### EXERCISE INSTRUCTIONS
In the items from the first line through the line containing "(x=907, y=154)", inclusive, switch "Firefox" to "Chrome" and give those lines back with nothing else changed.

### MATERIAL SHOWN
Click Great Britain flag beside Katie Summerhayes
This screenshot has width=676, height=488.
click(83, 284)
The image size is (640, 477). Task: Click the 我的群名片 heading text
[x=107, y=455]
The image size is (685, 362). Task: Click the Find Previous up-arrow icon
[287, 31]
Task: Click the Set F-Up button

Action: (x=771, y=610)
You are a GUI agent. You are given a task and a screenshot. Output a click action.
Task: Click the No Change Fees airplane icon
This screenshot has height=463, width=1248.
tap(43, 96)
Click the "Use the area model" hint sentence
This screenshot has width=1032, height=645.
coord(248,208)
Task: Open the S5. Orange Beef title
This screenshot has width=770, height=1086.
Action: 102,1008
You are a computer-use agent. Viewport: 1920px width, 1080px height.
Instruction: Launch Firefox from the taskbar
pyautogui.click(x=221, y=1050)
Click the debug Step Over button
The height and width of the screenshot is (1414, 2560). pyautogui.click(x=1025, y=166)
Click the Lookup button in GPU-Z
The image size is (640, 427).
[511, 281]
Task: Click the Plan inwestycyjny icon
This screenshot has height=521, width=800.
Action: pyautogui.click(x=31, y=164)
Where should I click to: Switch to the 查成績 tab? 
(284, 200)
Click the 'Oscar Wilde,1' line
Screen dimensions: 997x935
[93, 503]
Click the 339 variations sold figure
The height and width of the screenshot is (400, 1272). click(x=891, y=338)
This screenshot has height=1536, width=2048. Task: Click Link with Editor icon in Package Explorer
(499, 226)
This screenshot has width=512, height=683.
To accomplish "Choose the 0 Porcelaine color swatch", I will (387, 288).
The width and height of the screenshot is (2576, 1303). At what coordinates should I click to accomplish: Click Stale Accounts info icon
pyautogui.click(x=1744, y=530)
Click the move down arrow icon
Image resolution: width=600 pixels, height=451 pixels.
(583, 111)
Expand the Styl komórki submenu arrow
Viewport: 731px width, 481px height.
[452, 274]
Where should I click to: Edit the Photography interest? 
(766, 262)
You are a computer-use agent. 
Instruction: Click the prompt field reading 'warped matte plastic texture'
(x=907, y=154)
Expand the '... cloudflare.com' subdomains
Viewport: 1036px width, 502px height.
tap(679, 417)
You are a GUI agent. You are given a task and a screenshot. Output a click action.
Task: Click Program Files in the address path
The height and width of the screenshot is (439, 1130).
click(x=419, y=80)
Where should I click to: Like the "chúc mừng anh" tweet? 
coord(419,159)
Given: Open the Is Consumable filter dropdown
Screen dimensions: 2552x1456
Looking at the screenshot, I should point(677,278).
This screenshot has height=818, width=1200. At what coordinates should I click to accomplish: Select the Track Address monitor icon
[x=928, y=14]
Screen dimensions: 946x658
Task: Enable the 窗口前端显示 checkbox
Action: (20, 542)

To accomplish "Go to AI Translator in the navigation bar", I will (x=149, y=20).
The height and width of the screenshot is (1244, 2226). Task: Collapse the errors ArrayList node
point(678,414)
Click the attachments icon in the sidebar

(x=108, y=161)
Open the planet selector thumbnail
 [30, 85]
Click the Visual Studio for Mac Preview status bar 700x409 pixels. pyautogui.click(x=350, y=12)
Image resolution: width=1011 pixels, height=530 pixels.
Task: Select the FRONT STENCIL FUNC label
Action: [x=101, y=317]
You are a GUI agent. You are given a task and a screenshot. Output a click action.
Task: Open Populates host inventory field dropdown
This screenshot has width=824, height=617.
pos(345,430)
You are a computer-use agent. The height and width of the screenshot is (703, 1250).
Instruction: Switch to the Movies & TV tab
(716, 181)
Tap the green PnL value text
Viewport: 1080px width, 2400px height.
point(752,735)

### RESPONSE TO THE TASK
Click Great Britain flag beside Katie Summerhayes
This screenshot has width=676, height=488.
click(83, 284)
The image size is (640, 477). Task: Click the 我的群名片 heading text
[x=107, y=455]
The image size is (685, 362). Task: Click the Find Previous up-arrow icon
[287, 31]
Task: Click the Set F-Up button

Action: (x=771, y=610)
You are a GUI agent. You are given a task and a screenshot. Output a click action.
Task: Click the No Change Fees airplane icon
This screenshot has height=463, width=1248.
tap(43, 96)
Click the "Use the area model" hint sentence
This screenshot has width=1032, height=645.
coord(248,208)
Task: Open the S5. Orange Beef title
This screenshot has width=770, height=1086.
Action: 102,1008
You are a computer-use agent. Viewport: 1920px width, 1080px height.
Instruction: Launch Chrome from the taskbar
pyautogui.click(x=221, y=1050)
Click the debug Step Over button
The height and width of the screenshot is (1414, 2560). pyautogui.click(x=1025, y=166)
Click the Lookup button in GPU-Z
The image size is (640, 427).
[511, 281]
Task: Click the Plan inwestycyjny icon
This screenshot has height=521, width=800.
Action: pyautogui.click(x=31, y=164)
Where should I click to: Switch to the 查成績 tab? 
(284, 200)
Click the 'Oscar Wilde,1' line
Screen dimensions: 997x935
[93, 503]
Click the 339 variations sold figure
The height and width of the screenshot is (400, 1272). click(x=891, y=338)
This screenshot has height=1536, width=2048. Task: Click Link with Editor icon in Package Explorer
(499, 226)
This screenshot has width=512, height=683.
To accomplish "Choose the 0 Porcelaine color swatch", I will (387, 288).
The width and height of the screenshot is (2576, 1303). At what coordinates should I click to accomplish: Click Stale Accounts info icon
pyautogui.click(x=1744, y=530)
Click the move down arrow icon
Image resolution: width=600 pixels, height=451 pixels.
(583, 111)
Expand the Styl komórki submenu arrow
Viewport: 731px width, 481px height.
[452, 274]
Where should I click to: Edit the Photography interest? 
(766, 262)
You are a computer-use agent. 
Instruction: Click the prompt field reading 'warped matte plastic texture'
(x=907, y=154)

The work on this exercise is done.